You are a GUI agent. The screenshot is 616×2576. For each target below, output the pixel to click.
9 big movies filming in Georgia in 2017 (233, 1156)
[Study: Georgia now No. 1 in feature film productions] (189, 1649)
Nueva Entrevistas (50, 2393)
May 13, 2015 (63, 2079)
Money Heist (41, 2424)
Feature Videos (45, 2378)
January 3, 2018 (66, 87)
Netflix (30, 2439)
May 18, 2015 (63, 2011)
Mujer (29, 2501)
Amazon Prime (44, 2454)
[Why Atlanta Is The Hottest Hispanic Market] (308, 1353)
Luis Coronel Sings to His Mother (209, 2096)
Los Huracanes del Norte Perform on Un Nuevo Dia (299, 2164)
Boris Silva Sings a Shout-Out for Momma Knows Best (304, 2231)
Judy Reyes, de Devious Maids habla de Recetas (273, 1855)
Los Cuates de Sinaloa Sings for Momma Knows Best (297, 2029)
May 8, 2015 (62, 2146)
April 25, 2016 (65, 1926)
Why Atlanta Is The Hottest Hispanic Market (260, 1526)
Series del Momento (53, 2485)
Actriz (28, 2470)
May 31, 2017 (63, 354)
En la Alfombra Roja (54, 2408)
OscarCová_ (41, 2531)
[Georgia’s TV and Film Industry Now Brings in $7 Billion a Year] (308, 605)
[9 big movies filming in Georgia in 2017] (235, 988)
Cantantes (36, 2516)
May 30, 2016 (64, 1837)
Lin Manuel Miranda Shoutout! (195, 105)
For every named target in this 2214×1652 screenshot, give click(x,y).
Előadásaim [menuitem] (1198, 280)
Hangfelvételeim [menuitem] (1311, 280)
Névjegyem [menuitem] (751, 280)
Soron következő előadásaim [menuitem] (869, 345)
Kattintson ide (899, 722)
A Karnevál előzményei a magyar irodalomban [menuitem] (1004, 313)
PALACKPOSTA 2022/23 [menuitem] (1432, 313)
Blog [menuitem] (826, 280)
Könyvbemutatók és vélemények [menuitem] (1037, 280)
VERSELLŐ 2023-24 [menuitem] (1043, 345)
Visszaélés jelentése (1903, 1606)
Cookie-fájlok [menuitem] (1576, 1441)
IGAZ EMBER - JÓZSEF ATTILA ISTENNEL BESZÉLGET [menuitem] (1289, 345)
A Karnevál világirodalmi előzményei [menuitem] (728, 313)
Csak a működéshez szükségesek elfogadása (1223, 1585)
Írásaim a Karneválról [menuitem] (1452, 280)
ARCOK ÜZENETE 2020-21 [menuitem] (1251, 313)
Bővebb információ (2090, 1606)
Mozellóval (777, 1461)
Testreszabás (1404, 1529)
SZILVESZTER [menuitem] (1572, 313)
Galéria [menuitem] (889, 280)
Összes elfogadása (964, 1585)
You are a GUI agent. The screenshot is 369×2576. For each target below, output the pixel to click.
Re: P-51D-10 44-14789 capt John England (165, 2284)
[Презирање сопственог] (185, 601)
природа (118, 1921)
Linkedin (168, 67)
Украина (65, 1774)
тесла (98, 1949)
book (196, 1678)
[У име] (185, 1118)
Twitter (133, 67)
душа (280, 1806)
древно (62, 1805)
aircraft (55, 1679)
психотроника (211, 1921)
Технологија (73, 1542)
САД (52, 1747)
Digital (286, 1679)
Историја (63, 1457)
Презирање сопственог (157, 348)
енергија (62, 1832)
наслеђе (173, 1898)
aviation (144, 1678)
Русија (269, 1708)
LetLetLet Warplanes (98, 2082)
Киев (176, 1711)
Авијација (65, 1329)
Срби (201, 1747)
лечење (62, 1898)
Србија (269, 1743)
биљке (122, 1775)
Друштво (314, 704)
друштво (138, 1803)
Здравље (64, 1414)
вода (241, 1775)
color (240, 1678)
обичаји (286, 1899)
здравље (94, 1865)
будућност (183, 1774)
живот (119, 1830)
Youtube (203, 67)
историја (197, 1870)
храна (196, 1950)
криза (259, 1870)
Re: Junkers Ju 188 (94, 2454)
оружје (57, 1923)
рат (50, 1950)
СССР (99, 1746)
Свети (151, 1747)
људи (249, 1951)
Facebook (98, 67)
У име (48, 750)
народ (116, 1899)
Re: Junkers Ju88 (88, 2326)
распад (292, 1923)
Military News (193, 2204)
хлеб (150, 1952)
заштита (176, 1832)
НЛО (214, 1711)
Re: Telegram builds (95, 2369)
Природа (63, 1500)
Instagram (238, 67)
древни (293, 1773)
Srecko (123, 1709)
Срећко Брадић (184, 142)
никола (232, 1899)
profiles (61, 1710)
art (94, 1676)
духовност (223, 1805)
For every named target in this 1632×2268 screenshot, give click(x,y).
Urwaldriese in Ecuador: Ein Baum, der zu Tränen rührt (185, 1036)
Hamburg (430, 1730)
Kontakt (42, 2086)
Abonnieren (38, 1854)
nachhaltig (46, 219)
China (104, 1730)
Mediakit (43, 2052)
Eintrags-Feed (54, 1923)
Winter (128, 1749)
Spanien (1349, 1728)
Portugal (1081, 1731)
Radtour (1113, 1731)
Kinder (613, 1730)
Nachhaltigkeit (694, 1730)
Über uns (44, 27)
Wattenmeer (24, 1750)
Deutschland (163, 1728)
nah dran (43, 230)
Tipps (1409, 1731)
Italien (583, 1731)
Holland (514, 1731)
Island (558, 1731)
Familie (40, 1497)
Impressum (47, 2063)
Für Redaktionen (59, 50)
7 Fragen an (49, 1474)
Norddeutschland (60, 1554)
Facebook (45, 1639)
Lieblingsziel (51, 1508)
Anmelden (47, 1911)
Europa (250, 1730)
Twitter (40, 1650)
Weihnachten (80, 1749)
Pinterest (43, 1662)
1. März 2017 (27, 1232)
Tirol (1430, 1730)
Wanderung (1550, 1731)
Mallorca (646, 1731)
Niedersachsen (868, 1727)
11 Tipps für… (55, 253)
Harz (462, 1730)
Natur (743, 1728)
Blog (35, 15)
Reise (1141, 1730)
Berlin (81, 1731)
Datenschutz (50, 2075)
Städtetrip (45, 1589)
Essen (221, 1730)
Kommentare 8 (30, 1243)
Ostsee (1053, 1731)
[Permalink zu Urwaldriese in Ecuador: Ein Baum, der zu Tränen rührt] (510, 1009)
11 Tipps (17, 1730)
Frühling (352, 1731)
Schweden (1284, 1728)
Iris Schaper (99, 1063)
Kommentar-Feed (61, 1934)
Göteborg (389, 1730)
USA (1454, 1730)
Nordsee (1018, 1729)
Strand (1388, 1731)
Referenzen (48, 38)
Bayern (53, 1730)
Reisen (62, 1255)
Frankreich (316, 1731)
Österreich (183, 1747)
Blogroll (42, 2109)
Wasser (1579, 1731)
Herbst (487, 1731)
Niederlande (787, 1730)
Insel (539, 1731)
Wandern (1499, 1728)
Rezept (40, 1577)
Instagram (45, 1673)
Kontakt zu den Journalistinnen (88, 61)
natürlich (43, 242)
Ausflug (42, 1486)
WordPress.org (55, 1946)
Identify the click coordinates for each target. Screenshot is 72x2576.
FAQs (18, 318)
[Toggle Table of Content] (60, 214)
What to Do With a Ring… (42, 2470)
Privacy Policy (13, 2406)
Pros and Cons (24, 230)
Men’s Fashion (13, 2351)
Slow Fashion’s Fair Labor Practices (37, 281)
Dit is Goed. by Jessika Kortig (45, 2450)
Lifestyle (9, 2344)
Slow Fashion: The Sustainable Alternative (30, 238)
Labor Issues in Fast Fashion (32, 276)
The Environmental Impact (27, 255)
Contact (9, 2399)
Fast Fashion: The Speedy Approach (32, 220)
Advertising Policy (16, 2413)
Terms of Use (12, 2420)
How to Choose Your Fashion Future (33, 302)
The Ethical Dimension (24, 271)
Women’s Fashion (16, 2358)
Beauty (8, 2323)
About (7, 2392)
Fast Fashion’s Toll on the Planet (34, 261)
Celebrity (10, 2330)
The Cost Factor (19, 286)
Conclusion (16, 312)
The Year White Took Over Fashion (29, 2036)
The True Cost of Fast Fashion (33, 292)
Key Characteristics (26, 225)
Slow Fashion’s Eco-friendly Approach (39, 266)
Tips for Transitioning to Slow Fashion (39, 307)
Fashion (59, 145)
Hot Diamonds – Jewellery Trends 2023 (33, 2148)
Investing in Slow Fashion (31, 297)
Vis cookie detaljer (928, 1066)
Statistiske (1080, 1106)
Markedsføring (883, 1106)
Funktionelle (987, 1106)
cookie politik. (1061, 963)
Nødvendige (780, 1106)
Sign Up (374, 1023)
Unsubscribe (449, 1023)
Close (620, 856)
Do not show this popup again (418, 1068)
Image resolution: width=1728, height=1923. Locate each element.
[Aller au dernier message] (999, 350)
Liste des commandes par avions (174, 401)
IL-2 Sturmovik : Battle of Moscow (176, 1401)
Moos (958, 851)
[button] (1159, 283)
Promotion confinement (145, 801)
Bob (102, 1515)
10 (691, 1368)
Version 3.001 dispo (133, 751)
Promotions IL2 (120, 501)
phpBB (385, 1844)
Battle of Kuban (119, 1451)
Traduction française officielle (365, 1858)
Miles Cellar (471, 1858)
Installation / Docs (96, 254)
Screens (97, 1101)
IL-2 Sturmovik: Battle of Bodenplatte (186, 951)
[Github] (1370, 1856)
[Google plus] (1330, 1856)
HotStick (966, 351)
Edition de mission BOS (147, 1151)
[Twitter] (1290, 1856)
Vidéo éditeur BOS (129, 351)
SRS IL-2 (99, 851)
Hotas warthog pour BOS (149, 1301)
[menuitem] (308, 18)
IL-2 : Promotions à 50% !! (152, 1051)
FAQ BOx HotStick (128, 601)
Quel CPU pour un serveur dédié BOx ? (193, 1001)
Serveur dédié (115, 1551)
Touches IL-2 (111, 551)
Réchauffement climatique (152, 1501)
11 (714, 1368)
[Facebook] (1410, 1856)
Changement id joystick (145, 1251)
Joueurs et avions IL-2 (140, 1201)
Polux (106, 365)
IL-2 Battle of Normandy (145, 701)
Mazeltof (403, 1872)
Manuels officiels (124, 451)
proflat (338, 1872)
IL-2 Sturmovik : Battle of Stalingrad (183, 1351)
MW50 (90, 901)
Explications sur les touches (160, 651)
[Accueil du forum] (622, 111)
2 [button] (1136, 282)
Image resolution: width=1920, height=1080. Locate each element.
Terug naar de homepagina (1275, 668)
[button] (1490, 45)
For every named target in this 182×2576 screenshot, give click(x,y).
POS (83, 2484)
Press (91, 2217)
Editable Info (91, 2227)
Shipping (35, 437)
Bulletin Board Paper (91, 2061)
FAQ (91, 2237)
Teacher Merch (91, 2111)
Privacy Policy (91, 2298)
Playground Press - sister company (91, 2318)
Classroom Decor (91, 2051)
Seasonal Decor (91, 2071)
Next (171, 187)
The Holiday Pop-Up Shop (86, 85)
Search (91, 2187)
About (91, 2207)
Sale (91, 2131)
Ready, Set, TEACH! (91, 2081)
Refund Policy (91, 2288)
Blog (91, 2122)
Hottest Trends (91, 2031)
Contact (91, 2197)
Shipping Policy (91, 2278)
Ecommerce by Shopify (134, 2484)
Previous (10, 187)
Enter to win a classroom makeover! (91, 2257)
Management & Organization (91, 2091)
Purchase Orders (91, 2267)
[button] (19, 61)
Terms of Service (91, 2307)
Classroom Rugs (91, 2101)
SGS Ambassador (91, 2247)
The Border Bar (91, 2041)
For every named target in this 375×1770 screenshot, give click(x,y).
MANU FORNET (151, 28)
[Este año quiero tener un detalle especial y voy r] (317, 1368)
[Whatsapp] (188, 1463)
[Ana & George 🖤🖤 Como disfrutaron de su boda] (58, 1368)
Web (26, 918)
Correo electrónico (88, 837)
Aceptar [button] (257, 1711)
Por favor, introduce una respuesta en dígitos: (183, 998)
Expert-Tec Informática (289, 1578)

----

→ **Problem details**: Could you return exactly the stretch of the data above that starts at the line with "Re: Telegram builds (95, 2369)" and ends at the line with "Hamburg (430, 1730)", both lines included?

→ **Your response**:
Re: Telegram builds (95, 2369)
Природа (63, 1500)
Instagram (238, 67)
древни (293, 1773)
Srecko (123, 1709)
Срећко Брадић (184, 142)
никола (232, 1899)
profiles (61, 1710)
art (94, 1676)
духовност (223, 1805)
For every named target in this 1632×2268 screenshot, give click(x,y).
Urwaldriese in Ecuador: Ein Baum, der zu Tränen rührt (185, 1036)
Hamburg (430, 1730)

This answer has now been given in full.